In Weed it storms sideways. The horizontal rain and the biting wind made it feel like a cold November morning at the Weed Cemetery where we buried my Grandma Ruth's ashes today. We stood, the entire (minus just a few that we missed dearly!) family, and remembered Grandma. We sang "Til The Storm Passes By," a song my grandma loved in the past few months, while she fought her last battle with cancer, that speaks of Jesus keeping his children safe in the hollow of his hand til the storm passes by. Uncle David explained how even after she couldn't sing the words, grandma would make a motion with her fingers in the palm of her hand, to symbolize being in the hollow of God's hand. As the storm hovered around us, I realized how strong grandma's testimony was, among other things, in this moment especially in this: this is just a storm in our lives, and just like He did with grandma, He will keep us safe until it's over!
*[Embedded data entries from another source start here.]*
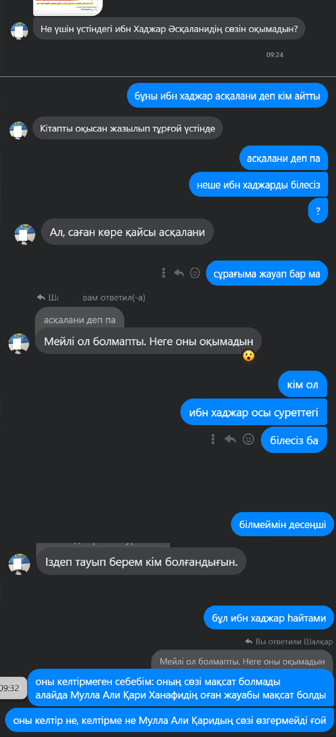Click the surprised emoji reaction on message
The image size is (336, 737).
[x=249, y=355]
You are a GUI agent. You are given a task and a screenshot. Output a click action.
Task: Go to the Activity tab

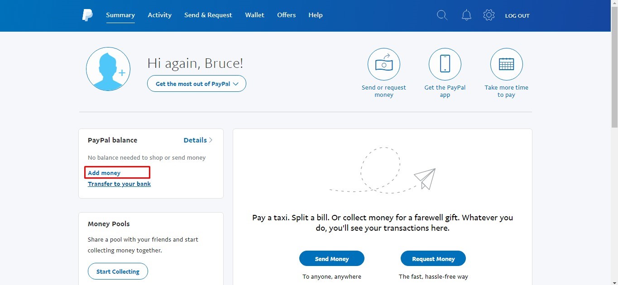tap(159, 15)
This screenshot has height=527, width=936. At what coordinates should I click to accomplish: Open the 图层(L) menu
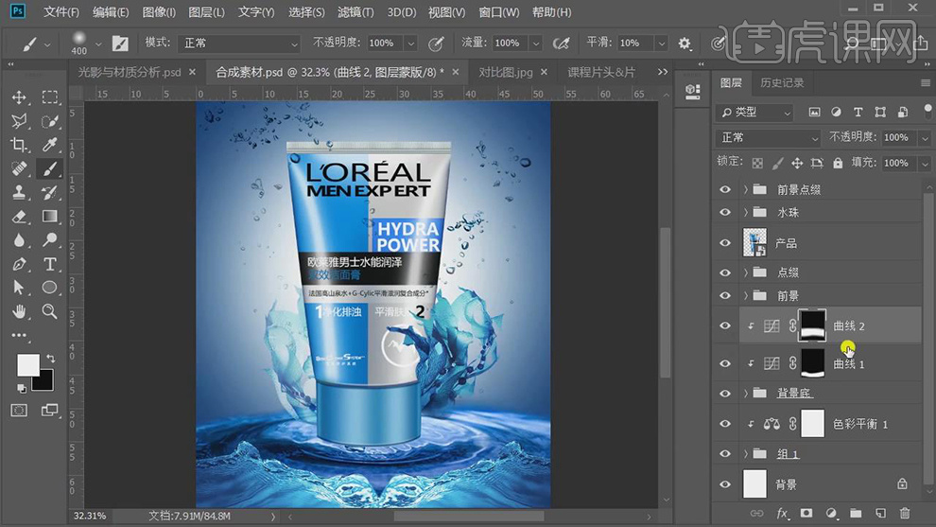(x=206, y=12)
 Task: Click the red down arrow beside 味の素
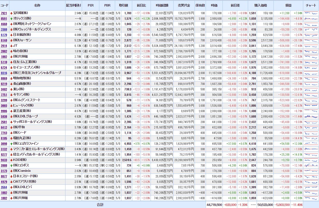coord(11,51)
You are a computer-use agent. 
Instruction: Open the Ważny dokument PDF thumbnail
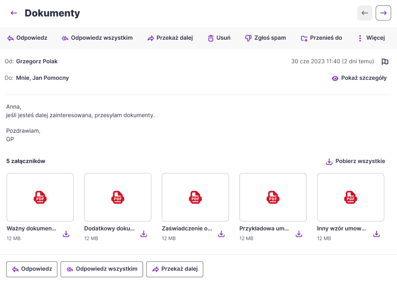click(x=40, y=197)
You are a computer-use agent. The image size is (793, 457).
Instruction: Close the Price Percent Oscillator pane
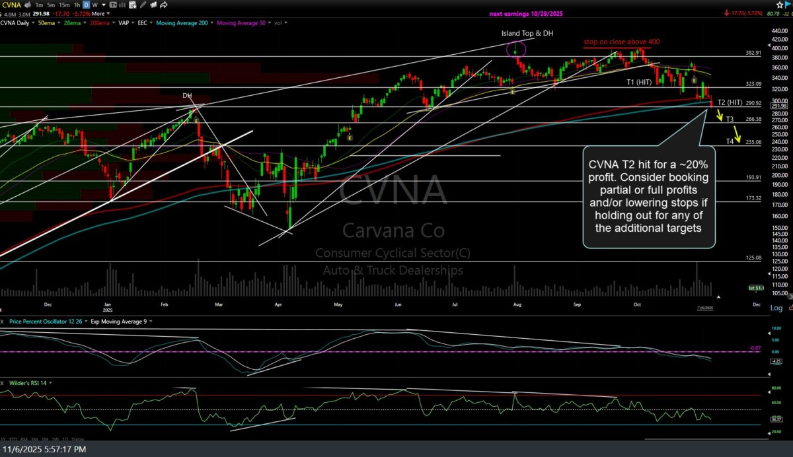(x=3, y=321)
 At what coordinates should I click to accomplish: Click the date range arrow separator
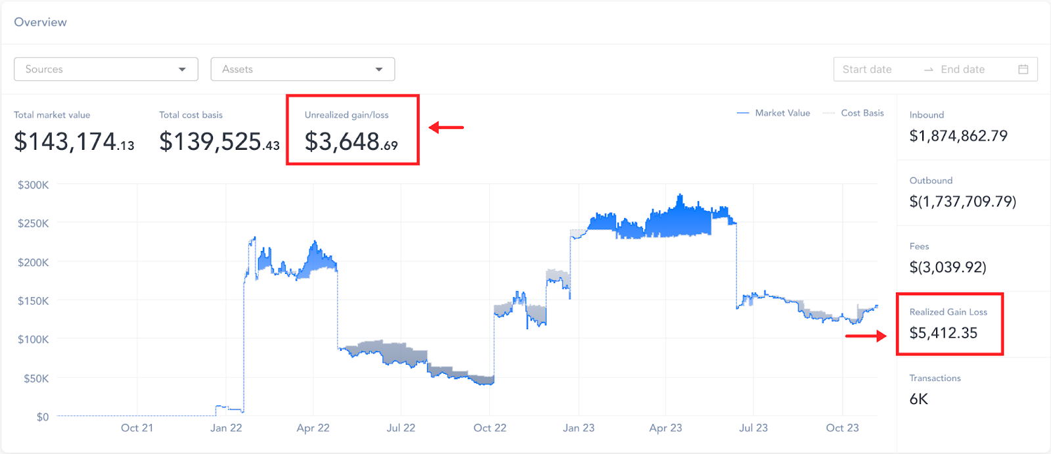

Grandma died last Sunday night. When I found out I curled up on my bed and laid there for a long time, trying to process it without being home. I felt numb, like it had not really happened. I knew it was coming, but anticipating it did not make the news any easier to hear. As the realization of what life without grandma would mean sunk in, I began to let my emotions overflow into tears. That next week was hard. It was my busiest of the quarter so far with school and work, and my heart was in nothing. I took a midterm, but thought about grandma the whole time. I drove home on Thursday night. I should have known not to start listening to worship music, because it drove me to tears pretty quick. Somehow Death Cab and Matt Nathanson don't have that same effect - unless it's What Sarah Said, which I skipped over a few times in shuffle, I don't think I could have handled that one. The last line in What Sarah Said says, "love is watching someone die, so who's gonna watch you die?" Thinking about this, I realize how much grandma was loved, because she was surrounded by her children and grandchildren when she took her last breath. That comforts me quite a bit.

When I walked into grandma's house for the first time since she died, everything felt normal... but empty. When I rounded the corner and saw her green chair, where I was so accustomed to seeing her sit when I walked through the door, I bit my lip and my eyes welled up. Our family is missing the two people who started it all, and it seems to me our whole family's identity was wrapped up in grandpa and grandma... without them it seems abandoned. I know that isn't true, though. Grandpa and grandma taught us to stake our identity in Christ, and they were faithful in laying a strong foundation for us.

The memorial is over and grandma is buried now. Sometimes I think this is the hardest time, when you have to stare reality in the face. Real life floods back in, and can't be stopped. What would Grandma say, though? I can even hear her voice saying it, "well, we just have to trust God." And so, I am going to trust God.

Of course, I'm only sad for me, because grandma is in heaven with Jesus, and that must be so satisfying to her! When someone asked her if she was ready see grandpa and Uncle Ernie, she responded, "I'm ready to see my Savior!" She is experiencing what Christians on earth are working toward and longing for!

But I do not want you to be ignorant, brethren, concerning those who have fallen asleep, lest you sorrow as others who have no hope. For if we believe that Jesus died and rose again, even so God will bring with Him those who sleep in Jesus.
For this we say to you by the word of the Lord, that we who are alive and remain until the coming of the Lord will by no means precede those who are asleep. For the Lord Himself will descend from heaven with a shout, with the voice of an archangel, and with the trumpet of God. And the dead in Christ will rise first. Then we who are alive and remain shall be caught up together with them in the clouds to meet the Lord in the air. And thus we shall always be with the Lord. Therefore comfort one another with these words.